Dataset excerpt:

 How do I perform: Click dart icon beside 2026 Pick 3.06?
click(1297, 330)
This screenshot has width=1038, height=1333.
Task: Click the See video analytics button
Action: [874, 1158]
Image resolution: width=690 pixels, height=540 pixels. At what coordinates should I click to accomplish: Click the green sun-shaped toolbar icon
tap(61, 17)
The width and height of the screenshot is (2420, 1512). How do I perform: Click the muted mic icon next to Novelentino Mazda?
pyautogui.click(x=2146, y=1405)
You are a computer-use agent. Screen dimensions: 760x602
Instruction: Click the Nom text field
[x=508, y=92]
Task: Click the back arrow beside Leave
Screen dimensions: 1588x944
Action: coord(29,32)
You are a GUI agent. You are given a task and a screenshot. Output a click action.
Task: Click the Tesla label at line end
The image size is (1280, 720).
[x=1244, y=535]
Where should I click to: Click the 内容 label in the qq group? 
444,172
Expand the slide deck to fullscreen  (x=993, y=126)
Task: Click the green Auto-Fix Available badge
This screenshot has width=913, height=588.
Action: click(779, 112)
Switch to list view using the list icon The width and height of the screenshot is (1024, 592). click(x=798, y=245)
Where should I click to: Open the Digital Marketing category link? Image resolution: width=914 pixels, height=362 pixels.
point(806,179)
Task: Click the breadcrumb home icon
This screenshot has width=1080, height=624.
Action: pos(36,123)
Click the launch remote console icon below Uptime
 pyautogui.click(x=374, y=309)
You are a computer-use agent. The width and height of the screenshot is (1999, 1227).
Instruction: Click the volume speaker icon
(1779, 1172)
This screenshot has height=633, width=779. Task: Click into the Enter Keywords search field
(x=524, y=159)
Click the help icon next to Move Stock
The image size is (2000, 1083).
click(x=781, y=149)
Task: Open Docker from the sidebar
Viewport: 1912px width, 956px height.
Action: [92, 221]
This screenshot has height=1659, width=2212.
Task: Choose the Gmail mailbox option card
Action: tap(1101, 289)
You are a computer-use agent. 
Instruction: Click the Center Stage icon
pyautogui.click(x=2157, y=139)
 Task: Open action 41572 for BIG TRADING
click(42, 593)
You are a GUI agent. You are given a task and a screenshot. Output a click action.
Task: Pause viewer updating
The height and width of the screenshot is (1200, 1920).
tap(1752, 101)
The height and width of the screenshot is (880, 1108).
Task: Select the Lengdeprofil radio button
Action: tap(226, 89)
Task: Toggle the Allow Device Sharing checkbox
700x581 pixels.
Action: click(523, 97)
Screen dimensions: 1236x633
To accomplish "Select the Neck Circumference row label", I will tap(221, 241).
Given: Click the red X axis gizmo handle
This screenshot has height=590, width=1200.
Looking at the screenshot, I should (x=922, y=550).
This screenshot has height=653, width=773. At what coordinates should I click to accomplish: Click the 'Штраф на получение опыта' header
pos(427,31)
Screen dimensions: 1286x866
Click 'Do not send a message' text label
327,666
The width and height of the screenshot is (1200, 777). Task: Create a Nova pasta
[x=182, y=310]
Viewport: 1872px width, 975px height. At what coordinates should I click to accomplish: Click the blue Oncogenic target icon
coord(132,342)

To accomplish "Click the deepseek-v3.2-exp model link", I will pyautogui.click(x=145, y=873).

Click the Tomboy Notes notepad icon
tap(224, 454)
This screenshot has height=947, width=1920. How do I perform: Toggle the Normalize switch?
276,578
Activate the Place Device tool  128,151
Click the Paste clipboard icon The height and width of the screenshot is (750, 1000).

### [GIVEN REQUEST]
Which lines of the items in the dataset excerpt above contain the word "Select"? Copy each of those lines in full.

### [WRITTEN ANSWER]
Task: Select the Lengdeprofil radio button
To accomplish "Select the Neck Circumference row label", I will tap(221, 241).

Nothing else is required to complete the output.